One thing which is very important about arms is their height in relation to the turntable. Traditionally, they have always been required to be parallel to the surface of the record. In the case of this arm, when it is level, there is only just over half an inch (~1.5cm) beneath the needle. This isn’t much to accommodate the height of an old-style turntable. It might have been necessary to mount the arm on a spacing block to raise it up. By the way, you can’t see the wires in this arm; the ends have been cut off. But it is ordinary ‘twin flex’, and runs under the arm which is, in effect, an inverted trough.

 

4. An important accessory: The Volume Control.

 

We have seen how these early pick-ups were connected to an amplifier, and that a volume control was needed. (R1 in the circuit diagram above) Even if we were plugging our pick-up into the back of a radio set (which usually – though not invariably –  had a conventional volume control) another one might still be necessary because the pick-up could deliver too high a voltage into the audio amplifying stage(s), causing overload & hence distortion. One quite common pick-up arm, made by Harlie, cleverly incorporated a volume control into its pivot, the knob being on the top of it. Eventually we will obtain one of these & write it up. This has now been done – see 5 below… But if you just had an arm like those we have dealt with above, you would almost certainly need to purchase a volume control. This was simply a potentiometer: that is, a resistance which you could tap up and down in value by rotating a knob, which adjusted an arm (the wiper) which went around the track of the resistance - but a picture is worth a thousand words…

 

    

 

 Left. A complete unit mounted in a bakelite housing, which you would (carefully) screw down in a convenient place. The wander plugs on the pick-up lead went into the two holes at the top, and the flying lead seen at top right would go into the radio set. This unit carries no maker’s name. These black knobs with the arrow were extremely traditional in the later 1920s & 1930s. Centre. A smaller, panel-mounting potentiometer, but still with a traditional knob. Right. The underside of the same device, which reveals that it was imported here from the U.S.A. Scratched into the casing lower right is “1/4 MEG” – that is, one quarter of a Megohm, or 250,000 ohms, the total resistance of the track. The devices illustrated here date from around 1930 – 1934 we think.

 

5. The Harlie Pick-up Arm.

 

 

 

As mentioned above, these sold well, and happily were able to acquire one, thanks to a helpful seller on eBay. The knurled knob is marked ‘Max – Min’, and the cable is tinsel wire, very flexible. This is a handsome arm with its pleasant contrast of bakelite and chromium plating. The ‘works’ are shown, and are just as we would expect by now. This arm probably dates from the early 1930s. One notable feature is the stepped laminations. (These are thin sheets of metal stacked & clamped together – magnetism is transmitted better by a layer of thin strips rather than a solid bar.) The brass nuts holding them tight are painted with a brown coating to stop them coming loose. Above the coil you see that each lamination is slightly longer than the one in front of it, and the only the longest one(s) come right up to the armature – you can just see this coming out of the centre of the coil. This is a good design feature, because the magnetic field from the horse-shoe magnet is concentrated just where it is needed – i.e., each side of the armature. We are very much in the Art Deco period at this time, and the bakelite front cover reflects this.
::::::
- **TASKS**
a) Translate this sentence from the passage on early gramophone pick-up arms into Spanish: "This is a handsome arm with its pleasant contrast of bakelite and chromium plating."
b) The passage on early gramophone pick-up arms dates the arrow knobs, the pictured potentiometers and the Harlie arm. List each time period it gives, and say what each one applies to.
c) Carry on the passage about early gramophone pick-up arms, starting after its last sentence.
::::::
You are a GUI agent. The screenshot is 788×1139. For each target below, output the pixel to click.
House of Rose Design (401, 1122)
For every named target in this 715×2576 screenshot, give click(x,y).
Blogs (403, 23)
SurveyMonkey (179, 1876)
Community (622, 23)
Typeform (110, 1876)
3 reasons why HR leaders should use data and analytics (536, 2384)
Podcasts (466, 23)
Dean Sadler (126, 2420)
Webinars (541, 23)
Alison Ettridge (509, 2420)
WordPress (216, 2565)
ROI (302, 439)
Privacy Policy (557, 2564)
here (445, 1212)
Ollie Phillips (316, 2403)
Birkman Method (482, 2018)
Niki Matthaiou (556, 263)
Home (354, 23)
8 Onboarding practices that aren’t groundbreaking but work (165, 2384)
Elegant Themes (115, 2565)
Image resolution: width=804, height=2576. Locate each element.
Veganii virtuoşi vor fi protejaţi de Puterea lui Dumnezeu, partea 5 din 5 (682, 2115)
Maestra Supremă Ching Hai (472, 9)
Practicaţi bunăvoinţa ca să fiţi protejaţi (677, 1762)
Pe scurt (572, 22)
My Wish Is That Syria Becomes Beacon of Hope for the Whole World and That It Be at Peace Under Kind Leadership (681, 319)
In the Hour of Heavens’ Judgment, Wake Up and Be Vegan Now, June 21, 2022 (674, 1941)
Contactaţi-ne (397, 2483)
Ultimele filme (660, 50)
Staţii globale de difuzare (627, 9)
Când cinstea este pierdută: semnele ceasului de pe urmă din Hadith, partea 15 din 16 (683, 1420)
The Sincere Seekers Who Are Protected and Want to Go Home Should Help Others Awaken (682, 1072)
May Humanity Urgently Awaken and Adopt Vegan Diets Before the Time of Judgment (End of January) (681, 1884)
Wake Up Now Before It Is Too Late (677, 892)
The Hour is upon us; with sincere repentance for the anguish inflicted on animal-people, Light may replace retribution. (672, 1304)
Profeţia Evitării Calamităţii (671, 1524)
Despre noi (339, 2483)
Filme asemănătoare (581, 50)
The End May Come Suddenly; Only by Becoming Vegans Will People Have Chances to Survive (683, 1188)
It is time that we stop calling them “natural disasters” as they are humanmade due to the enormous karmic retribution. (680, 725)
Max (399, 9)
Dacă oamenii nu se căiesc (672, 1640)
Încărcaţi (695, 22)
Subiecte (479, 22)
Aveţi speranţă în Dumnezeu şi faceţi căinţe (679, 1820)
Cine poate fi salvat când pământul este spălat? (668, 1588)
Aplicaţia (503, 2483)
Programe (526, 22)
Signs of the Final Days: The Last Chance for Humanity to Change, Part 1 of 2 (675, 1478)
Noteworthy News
::::::
- **FINAL ANSWERS**
a) Este es un brazo atractivo, con su agradable contraste entre la baquelita y el cromado.

b)
- Later 1920s and 1930s: the black knobs with the arrow
- Around 1930–1934: the volume-control devices illustrated
- Early 1930s: the Harlie pick-up arm

c)
 

 

 6. The Cosmocord Pick-up Arm.

 

 

 

The Cosmocord company were based in Enfield, Middlesex. The brand name ‘Acos’ was used by this company later on, and ‘Acos’ became ubiquitous in the 1950s, and for several decades after, with their crystal and ceramic pick-up cartridges, their styli and microphones, besides other products. This arm, again from the early 1930s I guess, is of quite light construction, and also embodies a volume control, this time alongside the pivot. As it a one-piece structure, provision has been made for the head to rotate clockwise to allow the easy changing of needles, as seen at the left. This pick-up has two plates, not laminated, which convey the magnetic field to the armature – although they are tapered to meet it, as in the Harlie above. Again, Art Deco Rules, as the bakelite front cover shows! In fact, there is a great similarity between this front and the front of the Harlie. A similarity which is almost disquieting when one comes to think about it. The insides are fairly different though; the damping in the Harlie seems to be applied to the top of the armature, while that of the Cosmocord is centred on the armature pivot. Still, one wonders whether Harlie made pickups for Cosmocord or vice versa!

 

7. The ‘Daptacon’ Pick-up Arm.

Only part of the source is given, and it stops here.